▸ THE TASK
Answer these questions from the passage on prayer below:
1. What is prayer never about?
2. What does prayer give us about our life and the things that bother us?
3. Through which prophet did God say this very thing would happen?

▸ GIVEN TEXT
• • • • •
Prayer is never about telling God something that He doesn’t know.  It is more about demonstrating that we know who He is.  Prayer is not getting God to the place where He will do what you want, it is about getting ourselves to a place where we can truly serve Him.

To glorify God is to lift our own spirits up out of the squalor of this world, and the clouds of confusion.  It is to come out of ourselves and into the presence of One who is greater than us.  It is to focus our heart and mind upon the only One who can sustain us and enable us.  Prayer gives us God’s perspective about our life and the things that bother us.  If we spent more time in prayer, then we would have a better perspective on life when we get up off of our knees and go about our day.

God is not only the One who created these men threatening them, but He has also spoken things through the prophets about just such men.  Through the prophet David, God said this very thing would happen.
• • • • •
▸ PROVIDED MATERIAL

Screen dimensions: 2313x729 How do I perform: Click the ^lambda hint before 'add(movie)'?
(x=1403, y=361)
• • • • •
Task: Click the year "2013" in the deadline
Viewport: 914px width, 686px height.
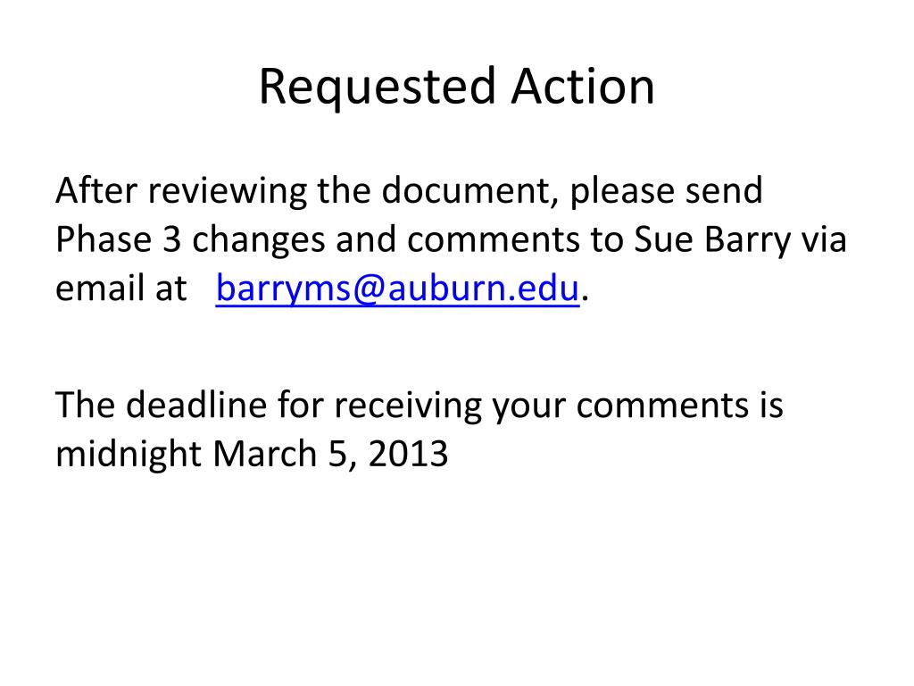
• • • • •
▸ PROBLEM SOLUTION
1. Telling God something that He doesn't know.
2. God's perspective.
3. David.